╭─ Provided data

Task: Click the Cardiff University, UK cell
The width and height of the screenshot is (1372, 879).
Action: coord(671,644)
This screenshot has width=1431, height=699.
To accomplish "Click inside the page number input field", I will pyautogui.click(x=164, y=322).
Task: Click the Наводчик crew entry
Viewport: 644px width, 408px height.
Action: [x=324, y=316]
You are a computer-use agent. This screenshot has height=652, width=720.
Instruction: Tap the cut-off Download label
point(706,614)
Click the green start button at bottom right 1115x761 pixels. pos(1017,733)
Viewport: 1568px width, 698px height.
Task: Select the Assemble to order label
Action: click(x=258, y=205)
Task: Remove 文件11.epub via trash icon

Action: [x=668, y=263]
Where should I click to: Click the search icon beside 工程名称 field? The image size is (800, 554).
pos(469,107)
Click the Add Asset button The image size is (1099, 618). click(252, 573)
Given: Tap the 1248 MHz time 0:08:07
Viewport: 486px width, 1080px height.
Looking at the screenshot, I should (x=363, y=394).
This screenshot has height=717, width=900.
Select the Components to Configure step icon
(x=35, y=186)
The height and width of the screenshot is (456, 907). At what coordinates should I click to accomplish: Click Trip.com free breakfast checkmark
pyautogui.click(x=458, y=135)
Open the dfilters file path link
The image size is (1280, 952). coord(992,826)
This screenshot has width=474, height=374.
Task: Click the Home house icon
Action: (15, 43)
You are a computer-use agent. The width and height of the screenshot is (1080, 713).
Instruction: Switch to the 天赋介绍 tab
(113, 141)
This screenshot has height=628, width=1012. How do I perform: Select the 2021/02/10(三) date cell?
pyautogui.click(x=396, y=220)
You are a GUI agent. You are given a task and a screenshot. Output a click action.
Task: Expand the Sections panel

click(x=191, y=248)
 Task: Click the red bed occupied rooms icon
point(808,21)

╰─

Exercise details —
Please repeat the data above verbatim, all of it.

Exercise response —
Task: Click the Cardiff University, UK cell
The width and height of the screenshot is (1372, 879).
Action: coord(671,644)
This screenshot has width=1431, height=699.
To accomplish "Click inside the page number input field", I will pyautogui.click(x=164, y=322).
Task: Click the Наводчик crew entry
Viewport: 644px width, 408px height.
Action: [x=324, y=316]
You are a computer-use agent. This screenshot has height=652, width=720.
Instruction: Tap the cut-off Download label
point(706,614)
Click the green start button at bottom right 1115x761 pixels. pos(1017,733)
Viewport: 1568px width, 698px height.
Task: Select the Assemble to order label
Action: click(x=258, y=205)
Task: Remove 文件11.epub via trash icon

Action: [x=668, y=263]
Where should I click to: Click the search icon beside 工程名称 field? The image size is (800, 554).
pos(469,107)
Click the Add Asset button The image size is (1099, 618). click(252, 573)
Given: Tap the 1248 MHz time 0:08:07
Viewport: 486px width, 1080px height.
Looking at the screenshot, I should (x=363, y=394).
This screenshot has height=717, width=900.
Select the Components to Configure step icon
(x=35, y=186)
The height and width of the screenshot is (456, 907). At what coordinates should I click to accomplish: Click Trip.com free breakfast checkmark
pyautogui.click(x=458, y=135)
Open the dfilters file path link
The image size is (1280, 952). coord(992,826)
This screenshot has width=474, height=374.
Task: Click the Home house icon
Action: (15, 43)
You are a computer-use agent. The width and height of the screenshot is (1080, 713).
Instruction: Switch to the 天赋介绍 tab
(113, 141)
This screenshot has height=628, width=1012. How do I perform: Select the 2021/02/10(三) date cell?
pyautogui.click(x=396, y=220)
You are a GUI agent. You are given a task and a screenshot. Output a click action.
Task: Expand the Sections panel

click(x=191, y=248)
 Task: Click the red bed occupied rooms icon
point(808,21)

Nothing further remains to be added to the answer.